1965年愛知県生れ。ノンフィクション作家。主な著書に『17歳の殺人者』(ワニブックス)『学校的日常を生き抜け』 (教育資料出版会)『美しき少年の理由なき自殺』(メディアファクトリー)など。
2001-12-03 号
藤井 誠二(ノンフィクション作家)
私は全身全霊を込めて打ち込んできた活動を私はやめることにした。仲間から浮いてしまっていた私は誰にも相談することなく、事務所を借りていたマンションを解約。このまま、事務所を借り、ただ無目的に集まっていても、管理教育を告発していく運動にいっこうに結びついていかない。だから、閉める──こう私は一方的に通告し、物品を運び出してしまった。たいしたものはなく、作業は1日で終わった。夜逃げに近いようなかたちで、私は自分自身の十代に終止符を打った。いっしょにやっていた仲間たちからはさらなる罵詈雑言が投げつけられ、大人たちからは裏切り者、などと陰口を叩かれた。
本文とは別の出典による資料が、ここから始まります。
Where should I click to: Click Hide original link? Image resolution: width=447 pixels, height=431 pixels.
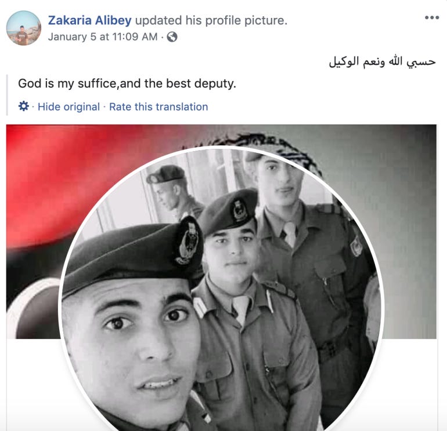coord(69,107)
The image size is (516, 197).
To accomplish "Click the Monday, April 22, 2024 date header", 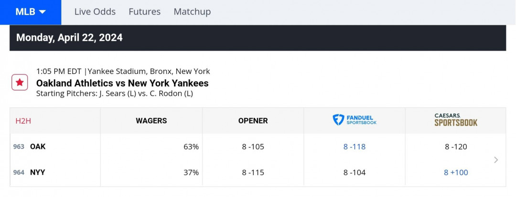I will pos(69,38).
閉める前に、私は東京の私立大学に合格していて、東京と名古屋を往復する生活を送っていた。私は事務所を閉めたのを機に完全に東京に居を移した。世田谷・喜多見にある四畳半共同玄関・トイレというボロアパートだった。家賃はたしか2万円だった。名古屋から持っていたものはほとんど何もなく、布団と服ぐらいのものだった。
高校生が本を出すことでつくった社会のなかでの「居場所」を、結果的に自分で失い、逃げるように東京に来た。友達もだれもいなくなった。『オイこら! 学校』という本が巻き起こした高校生らのムーブメントは夢のようだった。私は夢の跡に立っているようだった。
何もない四畳半の部屋で、なんともいえない屈辱感と挫折感を噛みしめたことを覚えている。何もやる気が起きなかった。ただ、明日から何をやって生きていこうか、アルバイトは何をしようかということをぼんやりと考えていた。